_Metin_
· · ·

1935 yılında, Başvekil İnönü imzasıyla Millet Meclisi'ne sunulan "Ulusal Bayram ve Genel Tatiller Hakkında Kanun Tasarısı"nda, "Bütün medeni milletlerce tatil günü olarak kabul edilen 31 Aralık öğleden sonrasıyla 1 Ocak günlerinin uygulanmakta olan tatil günlerine eklenmesi" teklif edildi. Kanunun kabulüyle, hem ulusal bir eksiğimiz giderildi, hem de yılbaşı geceleri sabahlayanların resmen uyuyabilmeleri sağlandı! Bu ilk tatil gününün ertesinde "Son Posta" gazetesi muhabiri, gözlemlerini şöle aktarıyordu: "Bu yıl yılbaşı gecesi, ay sonuna ve bayram ertesine gelişine rağmen, gayet neşeli geçti. Beyoğlu Gazinoları bir gecede, bir sene içinde görmedikleri kadar bol müşteri buldular ve bütün bir yılın ziyanını örtecek kadar satış yaptılar. Dün sabah, saat ondan akşama kadar, sokaklarda sayım gününü hatırlatan bir tenhalık seziliyordu. Tatili fırsat sayarak sabahın onuna kadar güle oynaya içenler, ayılıp da sokağa çıkamamışlardı."
YILBAŞININ MANA VE EHEMMİYETİ
1938 yılı yılbaşında, Atatürk ilk kez Anadolu Ajansı yoluyla yeni yıl tebriklerine karşı bir "cevap" yayınladı. Bu cevabın metni şöyleydi: Yeni yıl münasebetiyle yurdun her tarafından vatandaşların yüksek duygularını ve samimi temennilerini bildiren bir çok telgraflar gelmektedir. Bundan son derece mütehassis olan Ataatürk, teşekkürlerinin ve saadet dileklerinin Anadolu Ajansı vasıtasiyle iletilmesini emir buyurmuşlardır." Bir yıl sonra, Atatürk'ün ölümün ardından gelen yılbaşı ise oldukça hüzünlü geçiyordu.

· · ·

[Tarif edilen öğeleri bulmaya yönelik kayıtlar]
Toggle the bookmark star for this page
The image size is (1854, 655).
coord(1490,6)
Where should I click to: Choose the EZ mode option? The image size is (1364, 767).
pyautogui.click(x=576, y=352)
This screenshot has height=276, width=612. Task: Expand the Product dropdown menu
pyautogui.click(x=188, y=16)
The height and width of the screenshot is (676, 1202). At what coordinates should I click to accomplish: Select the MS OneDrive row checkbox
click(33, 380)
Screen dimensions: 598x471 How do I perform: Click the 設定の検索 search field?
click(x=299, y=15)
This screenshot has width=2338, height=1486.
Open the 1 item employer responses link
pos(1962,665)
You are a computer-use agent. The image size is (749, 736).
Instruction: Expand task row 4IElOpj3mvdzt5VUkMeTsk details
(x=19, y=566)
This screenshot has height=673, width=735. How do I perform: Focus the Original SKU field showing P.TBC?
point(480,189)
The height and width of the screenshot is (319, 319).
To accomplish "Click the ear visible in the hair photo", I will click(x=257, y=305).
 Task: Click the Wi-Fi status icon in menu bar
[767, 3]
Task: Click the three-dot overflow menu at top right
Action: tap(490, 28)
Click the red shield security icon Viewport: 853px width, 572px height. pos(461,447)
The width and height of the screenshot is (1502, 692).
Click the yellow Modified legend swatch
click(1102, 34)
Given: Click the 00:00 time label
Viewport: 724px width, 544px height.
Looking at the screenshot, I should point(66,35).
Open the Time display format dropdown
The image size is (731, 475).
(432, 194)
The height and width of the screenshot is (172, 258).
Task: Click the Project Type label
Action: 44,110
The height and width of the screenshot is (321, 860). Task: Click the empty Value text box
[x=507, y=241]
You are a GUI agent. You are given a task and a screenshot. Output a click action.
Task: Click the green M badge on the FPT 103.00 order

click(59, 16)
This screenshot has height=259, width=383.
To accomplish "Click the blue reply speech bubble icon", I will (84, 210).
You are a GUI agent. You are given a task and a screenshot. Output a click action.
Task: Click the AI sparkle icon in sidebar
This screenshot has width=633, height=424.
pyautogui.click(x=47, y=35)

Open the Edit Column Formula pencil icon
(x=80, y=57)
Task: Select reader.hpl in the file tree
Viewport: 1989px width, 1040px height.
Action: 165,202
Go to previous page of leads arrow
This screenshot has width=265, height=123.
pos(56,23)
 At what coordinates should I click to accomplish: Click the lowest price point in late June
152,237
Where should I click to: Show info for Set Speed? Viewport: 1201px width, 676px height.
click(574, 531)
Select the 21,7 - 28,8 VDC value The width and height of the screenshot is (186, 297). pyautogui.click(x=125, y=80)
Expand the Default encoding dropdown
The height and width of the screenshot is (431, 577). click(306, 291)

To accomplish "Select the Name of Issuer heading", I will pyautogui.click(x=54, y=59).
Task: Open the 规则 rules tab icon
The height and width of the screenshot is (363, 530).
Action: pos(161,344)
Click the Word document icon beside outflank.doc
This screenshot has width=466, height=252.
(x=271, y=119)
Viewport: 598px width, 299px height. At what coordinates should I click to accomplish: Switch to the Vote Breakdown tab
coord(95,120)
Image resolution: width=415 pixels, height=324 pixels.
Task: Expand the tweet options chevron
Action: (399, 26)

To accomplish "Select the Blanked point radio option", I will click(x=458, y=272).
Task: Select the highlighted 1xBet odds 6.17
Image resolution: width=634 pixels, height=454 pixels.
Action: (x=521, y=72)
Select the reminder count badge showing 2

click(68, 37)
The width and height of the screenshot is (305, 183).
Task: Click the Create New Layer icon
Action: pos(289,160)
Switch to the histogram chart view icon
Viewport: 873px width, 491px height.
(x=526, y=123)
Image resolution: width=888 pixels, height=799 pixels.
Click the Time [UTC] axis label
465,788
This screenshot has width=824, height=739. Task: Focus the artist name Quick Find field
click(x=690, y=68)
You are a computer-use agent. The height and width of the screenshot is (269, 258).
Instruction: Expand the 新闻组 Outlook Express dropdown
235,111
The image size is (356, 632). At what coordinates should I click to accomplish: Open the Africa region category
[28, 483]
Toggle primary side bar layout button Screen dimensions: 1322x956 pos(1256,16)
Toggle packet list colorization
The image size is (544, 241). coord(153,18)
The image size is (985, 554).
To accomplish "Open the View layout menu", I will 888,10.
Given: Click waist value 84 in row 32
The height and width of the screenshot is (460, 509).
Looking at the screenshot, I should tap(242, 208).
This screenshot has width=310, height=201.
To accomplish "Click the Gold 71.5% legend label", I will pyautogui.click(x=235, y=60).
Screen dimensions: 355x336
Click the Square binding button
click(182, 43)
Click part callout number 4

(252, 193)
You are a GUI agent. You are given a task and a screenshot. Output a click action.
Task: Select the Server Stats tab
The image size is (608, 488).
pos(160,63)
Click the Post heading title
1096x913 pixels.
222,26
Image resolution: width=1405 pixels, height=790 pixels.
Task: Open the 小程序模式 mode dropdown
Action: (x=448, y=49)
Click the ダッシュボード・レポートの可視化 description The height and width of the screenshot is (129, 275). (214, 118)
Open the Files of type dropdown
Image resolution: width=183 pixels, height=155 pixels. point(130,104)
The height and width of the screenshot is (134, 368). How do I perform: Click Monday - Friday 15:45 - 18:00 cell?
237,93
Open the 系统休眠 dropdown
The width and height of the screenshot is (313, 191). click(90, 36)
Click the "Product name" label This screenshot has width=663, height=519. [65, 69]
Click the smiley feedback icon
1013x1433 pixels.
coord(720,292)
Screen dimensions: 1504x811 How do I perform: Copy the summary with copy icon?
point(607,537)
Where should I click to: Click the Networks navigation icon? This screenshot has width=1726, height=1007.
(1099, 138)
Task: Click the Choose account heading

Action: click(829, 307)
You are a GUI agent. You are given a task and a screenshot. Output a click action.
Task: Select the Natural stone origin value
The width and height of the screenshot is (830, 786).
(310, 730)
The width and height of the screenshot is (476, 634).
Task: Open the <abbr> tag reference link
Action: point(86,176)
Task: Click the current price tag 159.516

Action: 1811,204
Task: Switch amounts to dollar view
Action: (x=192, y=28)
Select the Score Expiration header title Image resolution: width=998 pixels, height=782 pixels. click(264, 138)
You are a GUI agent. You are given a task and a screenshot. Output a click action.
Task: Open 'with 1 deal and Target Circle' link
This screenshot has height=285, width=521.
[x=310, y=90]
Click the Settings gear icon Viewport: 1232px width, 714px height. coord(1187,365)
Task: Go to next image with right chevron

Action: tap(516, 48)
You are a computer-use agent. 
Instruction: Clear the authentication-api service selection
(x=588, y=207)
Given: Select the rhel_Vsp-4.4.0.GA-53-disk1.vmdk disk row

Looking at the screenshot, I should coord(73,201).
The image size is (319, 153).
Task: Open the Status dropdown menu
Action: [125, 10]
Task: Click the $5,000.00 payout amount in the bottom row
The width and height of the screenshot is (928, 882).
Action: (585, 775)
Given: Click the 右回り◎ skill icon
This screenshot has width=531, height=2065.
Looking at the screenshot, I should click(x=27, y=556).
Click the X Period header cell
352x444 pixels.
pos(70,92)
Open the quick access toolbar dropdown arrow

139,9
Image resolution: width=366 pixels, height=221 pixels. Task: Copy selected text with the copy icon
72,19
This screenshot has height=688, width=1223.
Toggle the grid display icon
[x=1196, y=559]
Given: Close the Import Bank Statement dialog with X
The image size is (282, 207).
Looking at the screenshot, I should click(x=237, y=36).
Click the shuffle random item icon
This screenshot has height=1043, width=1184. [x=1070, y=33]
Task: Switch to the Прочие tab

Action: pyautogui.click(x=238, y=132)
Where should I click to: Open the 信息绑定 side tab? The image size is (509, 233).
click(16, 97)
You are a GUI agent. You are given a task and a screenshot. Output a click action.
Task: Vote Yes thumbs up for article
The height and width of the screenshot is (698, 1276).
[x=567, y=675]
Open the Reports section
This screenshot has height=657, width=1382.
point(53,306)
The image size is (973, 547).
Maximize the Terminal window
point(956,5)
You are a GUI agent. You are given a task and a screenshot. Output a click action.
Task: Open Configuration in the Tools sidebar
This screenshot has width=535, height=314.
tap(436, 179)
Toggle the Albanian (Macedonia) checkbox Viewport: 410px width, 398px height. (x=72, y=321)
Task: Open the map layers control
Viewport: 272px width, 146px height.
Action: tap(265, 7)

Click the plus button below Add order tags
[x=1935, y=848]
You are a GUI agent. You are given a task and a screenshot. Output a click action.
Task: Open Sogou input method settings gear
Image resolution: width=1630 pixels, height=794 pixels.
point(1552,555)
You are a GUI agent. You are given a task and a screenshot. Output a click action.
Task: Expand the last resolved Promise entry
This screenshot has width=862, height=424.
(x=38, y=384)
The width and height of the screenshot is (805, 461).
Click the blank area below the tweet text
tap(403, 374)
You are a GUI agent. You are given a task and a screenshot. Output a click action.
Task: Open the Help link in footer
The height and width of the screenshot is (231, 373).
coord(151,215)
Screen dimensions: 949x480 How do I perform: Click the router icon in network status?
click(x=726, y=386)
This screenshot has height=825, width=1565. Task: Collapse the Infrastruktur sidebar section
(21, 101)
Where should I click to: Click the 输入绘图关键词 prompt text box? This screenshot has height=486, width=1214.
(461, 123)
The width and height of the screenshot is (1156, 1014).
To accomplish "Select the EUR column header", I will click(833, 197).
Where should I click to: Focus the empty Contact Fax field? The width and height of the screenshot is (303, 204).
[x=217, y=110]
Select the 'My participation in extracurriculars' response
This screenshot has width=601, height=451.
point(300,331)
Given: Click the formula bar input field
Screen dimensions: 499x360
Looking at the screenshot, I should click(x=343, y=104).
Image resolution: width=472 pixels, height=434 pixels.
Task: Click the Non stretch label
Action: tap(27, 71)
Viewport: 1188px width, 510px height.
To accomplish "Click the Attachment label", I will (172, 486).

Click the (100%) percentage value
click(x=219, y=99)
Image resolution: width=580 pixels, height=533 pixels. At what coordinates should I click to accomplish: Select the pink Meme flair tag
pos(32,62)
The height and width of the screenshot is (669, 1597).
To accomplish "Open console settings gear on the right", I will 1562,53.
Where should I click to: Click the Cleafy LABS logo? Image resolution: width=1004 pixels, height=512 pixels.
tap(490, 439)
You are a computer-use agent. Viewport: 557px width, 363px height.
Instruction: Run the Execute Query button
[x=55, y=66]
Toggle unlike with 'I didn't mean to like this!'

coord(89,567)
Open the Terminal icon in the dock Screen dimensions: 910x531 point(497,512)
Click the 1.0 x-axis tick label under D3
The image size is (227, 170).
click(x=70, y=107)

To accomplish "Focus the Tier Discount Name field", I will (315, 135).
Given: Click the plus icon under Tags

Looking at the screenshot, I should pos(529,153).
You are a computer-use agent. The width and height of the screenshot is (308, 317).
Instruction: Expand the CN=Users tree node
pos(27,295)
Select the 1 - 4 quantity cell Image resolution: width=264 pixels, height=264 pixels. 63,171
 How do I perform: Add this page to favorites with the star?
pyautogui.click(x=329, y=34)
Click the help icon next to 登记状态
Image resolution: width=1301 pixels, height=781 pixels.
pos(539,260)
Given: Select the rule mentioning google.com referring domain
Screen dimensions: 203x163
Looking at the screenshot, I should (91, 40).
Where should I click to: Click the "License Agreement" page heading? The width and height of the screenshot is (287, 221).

· · ·

_Yapılacak İş_
Metne göre 1935 yılında Millet Meclisi'ne sunulan kanun tasarısı, uygulanmakta olan tatil günlerine hangi zamanların eklenmesini teklif ediyordu? Bu veriler kullanılmadan da iş tamamlanabilir.

_Sorunun Cevabı_
Tasarı, 31 Aralık öğleden sonrası ile 1 Ocak gününün tatil günlerine eklenmesini teklif ediyordu.